Was getting a speeding ticket a jail offense?

All my good feelings about car registration deflated.  I felt a twinge of nervousness.  Mojo did not know where I was.   Since he never answered his phone, I decided to text him where I was in the ministry building.

“I am at public prosecutor’s office paying your speeding tickets.  So far they have not locked me up like the 2 guys in the room here.  FYI I am at office on first floor to the right of reception. “

He texted back “Thank you Great Goddess of Compassion and Understanding.”

Now three guys’ foreheads were greasing up the window.  I wondered how long they had been in there.    The Officer came back into the room carrying a white plastic shopping bag.  He set the bag on the desk then walked across the room to open the door.

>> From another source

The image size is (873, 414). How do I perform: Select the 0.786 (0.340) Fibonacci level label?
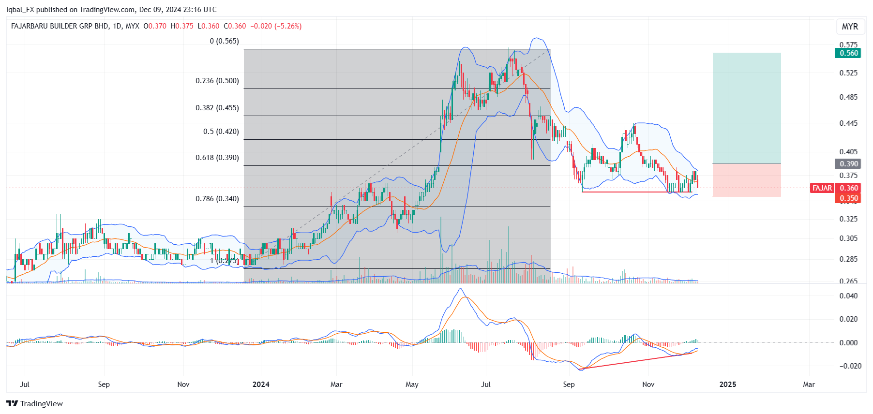pyautogui.click(x=217, y=199)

Eight men came stumbling out.  The Bahraini ran over to the water cooler and began slowly drinking out of the paper cup.  The Bangladeshi man did not even try to get a drink.  The Officer opened the plastic bag and pulled out handcuffs.  He cuffed the men together two at a time.

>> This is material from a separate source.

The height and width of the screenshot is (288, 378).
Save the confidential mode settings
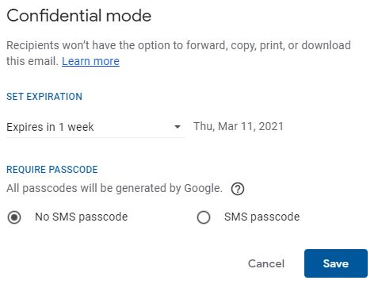point(336,263)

My hands shaking, I texted back to Mojo.

“If I don’t come home, please come feed me.  The guard is ignoring the men banging on the door.  They just let them out and are handcuffing now for transport.  Still waiting to see my fate.”

Mojo texted back “Tell them you are only accustomed to handcuffs made of diamonds but will accept gold ones if necessary.”

The men walked out and the three of us waiting for the cashier eyed the empty jail room nervously.  It was 1:15pm.

A man in a white thobe with gold cufflinks popped his head out an office door.  “Excuse me,” he said.  “Cashier gone home for today.  You come back tomorrow to pay.”

“I can’t pay today?  Isn’t there someone I can pay?”  I tried to look disappointed to see if that worked.

“No, you come back tomorrow.  Eight o’clock to one o’clock cashier will be here.  You come then.”

“Thank you,” I said walking out.

I texted Mojo “They let me go as jailer only here from 8 to 1.  They told to come back tomorrow for my punishment.”

“I take it you will be sending me tomorrow,” he texted back.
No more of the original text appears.